MADIUN (Lentera) – Polemik dualisme kepemimpinan di tubuh Persaudaraan Setia Hati Terate (PSHT) belum juga menemukan titik temu. Kendati salah satu kubu—yang berkedudukan di Jakarta—telah memperoleh pengesahan badan hukum dari Kementerian Hukum melalui Dirjen AHU, hal itu dinilai belum cukup untuk menguasai penuh organisasi.
Hal tersebut disampaikan Sukriyanto, mantan pengurus Lembaga Hukum, Advokasi, dan Humas PSHT sekaligus praktisi hukum dari SKR Law Firm, dalam keterangannya kepada media, Rabu (24/7/2025).
Melihat situasi yang terus mengambang, Sukriyanto menyarankan agar seluruh pihak menanggalkan ego dan kembali pada prinsip dasar organisasi, yaitu persaudaraan.
“Penyelesaian terbaik adalah menyelenggarakan 'Parapatan Luhur' bersama. Pilih pemimpin baru yang segar, berintegritas, dan berkomitmen pada ajaran budi luhur,” usulnya.
Sebagai informasi, 'Parapatan Luhur' adalah forum musyawarah tertinggi dalam organisasi PSHT.
Ia menegaskan, pengesahan badan hukum tak serta-merta menghalangi eksistensi organisasi lain yang belum berbadan hukum. Terutama dalam konteks PSHT yang memiliki akar sejarah kuat dan basis massa besar di Madiun.
“Pengesahan badan hukum bukan berarti kubu tersebut secara hukum bisa langsung menguasai organisasi. Saat ini, PSHT berada dalam situasi dualisme. Yang satu berbadan hukum (Jakarta), satu lagi ormas tidak berbadan hukum (Madiun),” kata Sukriyanto.
Menurutnya, secara yuridis, ormas yang tidak berbadan hukum tetap memiliki kedudukan hukum di NKRI, meskipun dengan beberapa keterbatasan. “Ormas tanpa badan hukum tetap sah menjalankan aktivitas organisasi sesuai tujuannya,” lanjutnya.
Sukriyanto juga menegaskan meskipun kubu Madiun tidak lagi berstatus badan hukum, namun mereka pemegang tetap hak cipta penamaan PSHT, hak merek PSHT, yang merupakan hak eksklusif dan sah secara hukum.
“Fakta di lapangan menunjukkan mayoritas warga PSHT berada di kubu Madiun. Mereka memiliki legitimasi kultural dan sejarah panjang sebagai pusat pergerakan organisasi”, imbuhnya.

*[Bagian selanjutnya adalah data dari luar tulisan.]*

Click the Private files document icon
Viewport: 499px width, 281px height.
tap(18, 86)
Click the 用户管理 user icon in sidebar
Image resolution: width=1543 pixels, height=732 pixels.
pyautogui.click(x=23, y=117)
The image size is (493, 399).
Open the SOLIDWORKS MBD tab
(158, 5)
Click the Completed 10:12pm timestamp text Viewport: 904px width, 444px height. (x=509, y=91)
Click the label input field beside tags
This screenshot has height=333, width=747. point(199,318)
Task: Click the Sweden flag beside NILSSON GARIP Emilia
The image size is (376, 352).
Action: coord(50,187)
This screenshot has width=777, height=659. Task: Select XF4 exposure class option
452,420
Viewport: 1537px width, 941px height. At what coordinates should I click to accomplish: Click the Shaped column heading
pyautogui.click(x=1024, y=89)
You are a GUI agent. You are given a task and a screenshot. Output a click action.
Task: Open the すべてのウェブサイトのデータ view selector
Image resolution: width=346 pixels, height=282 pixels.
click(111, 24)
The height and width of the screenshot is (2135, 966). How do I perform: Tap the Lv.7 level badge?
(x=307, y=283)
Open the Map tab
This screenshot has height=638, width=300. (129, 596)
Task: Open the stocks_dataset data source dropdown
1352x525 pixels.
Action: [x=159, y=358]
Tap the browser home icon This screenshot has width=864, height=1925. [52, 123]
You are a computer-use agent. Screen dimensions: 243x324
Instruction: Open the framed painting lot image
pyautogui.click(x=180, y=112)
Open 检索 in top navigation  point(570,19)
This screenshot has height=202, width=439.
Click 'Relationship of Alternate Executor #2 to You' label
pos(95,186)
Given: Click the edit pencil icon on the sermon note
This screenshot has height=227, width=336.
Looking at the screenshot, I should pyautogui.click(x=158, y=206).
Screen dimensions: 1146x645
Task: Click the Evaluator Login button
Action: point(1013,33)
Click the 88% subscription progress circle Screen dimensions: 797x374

Ia juga menyayangkan adanya praktik otoriter dalam organisasi. “PSHT bukan organisasi kekuasaan. Ini organisasi persaudaraan. Tidak boleh ada tindakan sewenang-wenang seperti pemecatan dan pencabutan hak warga hanya karena berbeda pandangan,” pungkas Sukriyanto.
Ia berharap, proses penyatuan PSHT ke depan dapat menjadi preseden baik di Indonesia bahwa konflik internal bisa diselesaikan secara damai tanpa kehilangan jati diri sebagai organisasi persaudaraan.